08.09.2020
Team

„Ausdauertraining macht sich bezahlt“

Kaum von der Länderspielreise zurück, ist Kevin Trapp schon wieder im Trainingsfieber.

Kevin, gestern bist du von der Nationalmannschaft nach Frankfurt zurückgekehrt. Wie hast du das Spiel gegen Spanien erlebt?
Für mich persönlich war es erfolgreich, weil ich gegen Spanien nicht nur mein viertes Länderspiel, sondern zugleich mein erstes Pflichtspiel für die Nationalmannschaft bestreiten durfte. Für uns als Mannschaft lief es aufgrund des späten Ausgleichtreffers leider nicht komplett nach Wunsch, direkt nach dem Spiel waren wir deshalb enttäuscht. Nationalmannschaftsnominierungen sind immer etwas Besonderes, gerade wenn man auch noch spielen darf. Im Großen und Ganzen war es eine ordentliche Partie.

Hat der Bundestrainer nach dem Spiel etwas zu dir gesagt?
Ja kurz, allerdings sind wir nicht auf mein persönliches Spiel eingegangen. Er hat gesagt, dass es ordentlich und gut war. Insgesamt ging es aber mehr um die komplette Mannschaft und darum, was wir besser machen müssen, und weniger um einzelne Spieler.
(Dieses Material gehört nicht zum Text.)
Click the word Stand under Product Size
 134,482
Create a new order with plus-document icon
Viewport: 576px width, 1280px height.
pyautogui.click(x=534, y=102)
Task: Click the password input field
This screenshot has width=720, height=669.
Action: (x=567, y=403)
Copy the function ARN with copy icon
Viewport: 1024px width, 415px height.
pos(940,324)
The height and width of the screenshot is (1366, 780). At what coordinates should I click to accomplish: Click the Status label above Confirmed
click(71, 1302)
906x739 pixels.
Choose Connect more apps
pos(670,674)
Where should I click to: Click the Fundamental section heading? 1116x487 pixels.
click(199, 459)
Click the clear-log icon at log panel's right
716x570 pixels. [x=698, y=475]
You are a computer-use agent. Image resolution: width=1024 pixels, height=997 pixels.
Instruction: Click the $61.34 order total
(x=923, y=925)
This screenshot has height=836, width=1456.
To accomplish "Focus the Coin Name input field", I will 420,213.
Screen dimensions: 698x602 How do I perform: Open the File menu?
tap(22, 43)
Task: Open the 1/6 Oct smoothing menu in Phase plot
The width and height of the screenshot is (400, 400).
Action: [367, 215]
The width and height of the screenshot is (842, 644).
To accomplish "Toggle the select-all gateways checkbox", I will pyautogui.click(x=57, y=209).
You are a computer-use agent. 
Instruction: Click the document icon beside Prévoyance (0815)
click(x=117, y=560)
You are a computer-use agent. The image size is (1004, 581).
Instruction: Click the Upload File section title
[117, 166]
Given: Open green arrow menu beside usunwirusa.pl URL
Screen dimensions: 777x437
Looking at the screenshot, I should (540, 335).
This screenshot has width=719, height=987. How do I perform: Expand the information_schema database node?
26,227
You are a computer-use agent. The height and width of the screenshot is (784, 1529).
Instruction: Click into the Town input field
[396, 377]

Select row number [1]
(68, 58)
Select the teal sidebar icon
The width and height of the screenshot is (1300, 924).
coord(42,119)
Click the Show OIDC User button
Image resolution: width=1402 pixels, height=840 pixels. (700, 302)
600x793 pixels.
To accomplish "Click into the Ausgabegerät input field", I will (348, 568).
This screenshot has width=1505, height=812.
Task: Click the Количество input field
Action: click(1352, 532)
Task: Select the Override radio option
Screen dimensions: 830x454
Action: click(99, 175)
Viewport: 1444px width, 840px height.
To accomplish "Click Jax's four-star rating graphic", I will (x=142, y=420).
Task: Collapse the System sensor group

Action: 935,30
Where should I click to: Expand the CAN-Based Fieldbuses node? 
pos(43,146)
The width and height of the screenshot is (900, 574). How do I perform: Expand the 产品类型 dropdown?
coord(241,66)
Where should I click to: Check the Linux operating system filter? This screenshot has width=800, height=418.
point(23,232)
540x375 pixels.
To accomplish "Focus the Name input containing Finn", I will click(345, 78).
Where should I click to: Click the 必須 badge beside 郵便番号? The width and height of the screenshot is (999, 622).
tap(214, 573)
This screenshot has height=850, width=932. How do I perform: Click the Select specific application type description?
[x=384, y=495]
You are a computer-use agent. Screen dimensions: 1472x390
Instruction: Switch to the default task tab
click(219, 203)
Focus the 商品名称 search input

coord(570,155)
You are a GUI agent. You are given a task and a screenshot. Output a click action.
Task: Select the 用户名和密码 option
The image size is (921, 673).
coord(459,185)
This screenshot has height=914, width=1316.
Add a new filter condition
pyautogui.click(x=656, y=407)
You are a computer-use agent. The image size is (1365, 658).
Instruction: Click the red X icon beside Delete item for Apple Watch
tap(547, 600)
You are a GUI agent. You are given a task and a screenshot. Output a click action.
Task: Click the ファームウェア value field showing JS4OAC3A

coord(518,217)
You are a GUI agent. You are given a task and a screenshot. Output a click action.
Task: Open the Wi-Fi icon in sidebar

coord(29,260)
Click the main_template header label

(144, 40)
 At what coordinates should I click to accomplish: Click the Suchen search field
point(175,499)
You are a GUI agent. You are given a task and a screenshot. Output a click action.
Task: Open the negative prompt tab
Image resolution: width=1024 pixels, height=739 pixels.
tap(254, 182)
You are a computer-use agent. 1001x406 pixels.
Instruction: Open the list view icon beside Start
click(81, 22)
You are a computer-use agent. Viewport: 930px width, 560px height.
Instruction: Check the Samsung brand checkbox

Ich finde es unheimlich wichtig, auch als Torhüter mal bei den Feldspielern mitzuspielen. Man muss sich viel schneller orientieren und entscheiden.

Kevin Trapp

Auch beim Spiel gegen Basel in der Europa League hat man gesehen, dass du in einer sehr guten Form bist. Fühlst du dich besser als in der vergangenen Saison?
Ich bin zwar sehr selbstkritisch, kann alles aber auch immer entsprechend einordnen. Das vergangene Jahr war für mich nicht einfach. Ich hatte sehr früh eine Verletzung und kam trotzdem relativ schnell wieder zurück. Vielleicht etwas überraschend war ich nach der Winterpause schnell wieder drin – dann kam die Coronakrise. Irgendwann hat man gemerkt, dass es vom Kopf her schwierig wurde, weil sich die Pause so lange gezogen hat. Das habe ich vor allem im Urlaub, als ich mal abschalten konnte, gemerkt. Jetzt fühle ich mich sehr frisch und fit. Wir trainieren sehr viel und unser Torwarttrainer Jan Zimmermann arbeitet mit uns auch viel im torwartspezifischen Ausdauerbereich. Das macht sich bezahlt.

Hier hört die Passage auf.